Fusarium wilt, induced by pathogenic fungus,
represents a substantial risk to world agriculture, impacting
several plant species. Timely identification and precise
classification of this disease are essential for optimal care and
control. This research introduces an automated classification
method using the VGG16 deep learning architecture to detect
Fusarium wilt in plants. It collected an extensive dataset of
images of healthy and diseased plant leaves. The VGG16
model, recognized for its depth and feature extraction
proficiency, was fine-tuned and trained on this dataset. The
model's efficacy was assessed using accuracy, precision, recall,
and F1 score. The results indicated that the VGG16
architecture attained superior classification accuracy,
improving conventional approaches.
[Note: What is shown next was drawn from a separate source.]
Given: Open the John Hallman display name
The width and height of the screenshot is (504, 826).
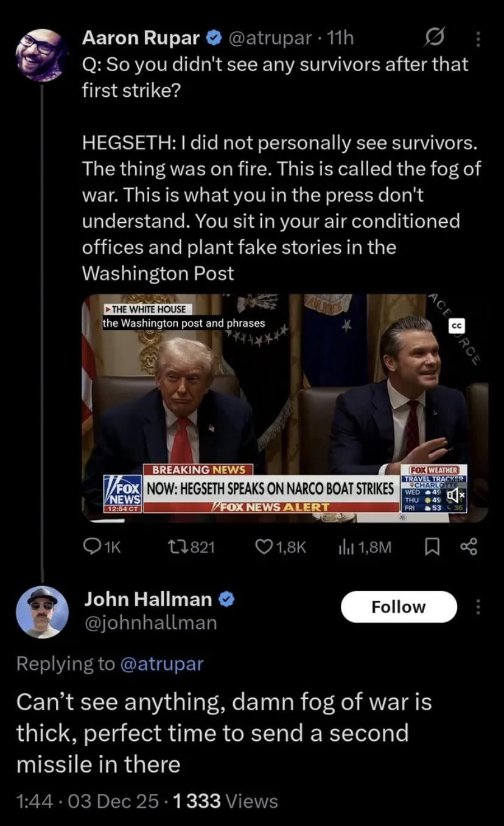Looking at the screenshot, I should (x=148, y=599).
The proposed method
enhances the detection process and offers a dependable
instrument for farmers and agronomists to assess crop health.
This method underscores the promise of deep learning
methods in agricultural applications, facilitating future disease
control and precision agriculture studies. Future efforts will
concentrate on increasing the dataset and including real-time
monitoring functionalities in the system.

Item Type: Conference or Workshop Item (Paper)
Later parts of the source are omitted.